|
Nasional
Deplu Ajukan Revisi Dana Perundingan Sengketa Ambalat
Rabu, 30 Maret 2005 | 16:12 WIB
TEMPO Interaktif, Jakarta: Departemen Luar Negeri merevisi jumlah anggaran yang diajukan untuk perundingan menyelesaikan sengketa blok Ambalat di perairan Sulawesi. "Sekitar Rp 7-8 miliar untuk tahun ini," ujar Sekretaris Jenderal Sudjanan Parnohadiningrat, Rabu (30/3).

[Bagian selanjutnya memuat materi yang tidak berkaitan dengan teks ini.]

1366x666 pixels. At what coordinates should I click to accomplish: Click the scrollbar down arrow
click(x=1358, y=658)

Menurut Sudjanan, revisi alokasi dana ini dibutuhkan menyusul pertimbangan atas perundingan yang sudah dilakukan pemerintah Indonesia. "Sehari sebelumnya
(dalam pertemuan dengan DPR) kami sudah diminta menyerahkan rencana anggaran kepada Panitia Anggaran," ujarnya.

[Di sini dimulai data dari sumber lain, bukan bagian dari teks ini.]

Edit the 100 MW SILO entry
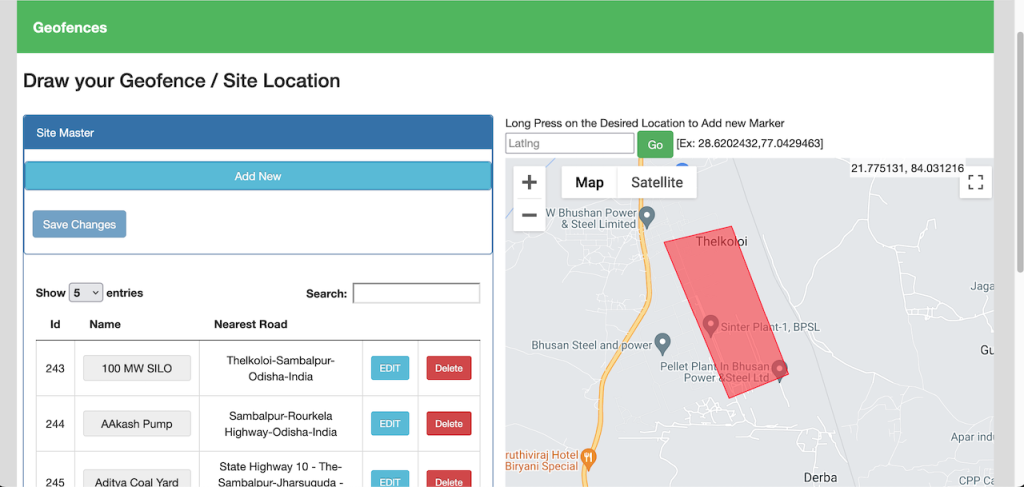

Total rencana anggaran yang diberikan Departemen Luar Negeri pada 24 Maret lalu mencapai Rp 60,4 miliar. "Tidak hanya penurunan, tapi revisi total, termasuk rinciannya,"
ujarnya.
Namun, kata Sudjanan, Deplu membutuhkan dana senilai itu karena Indonesia melihat berdasarkan skenario terburuk yang terjadi untuk perundingan dengan Malaysia. "Ketimbang mengajukan kurang, kita susun berdasarkan worst scenario," ujar Sudjanan di sela pertemuan Senior Official Meeting KTT Asia Afrika.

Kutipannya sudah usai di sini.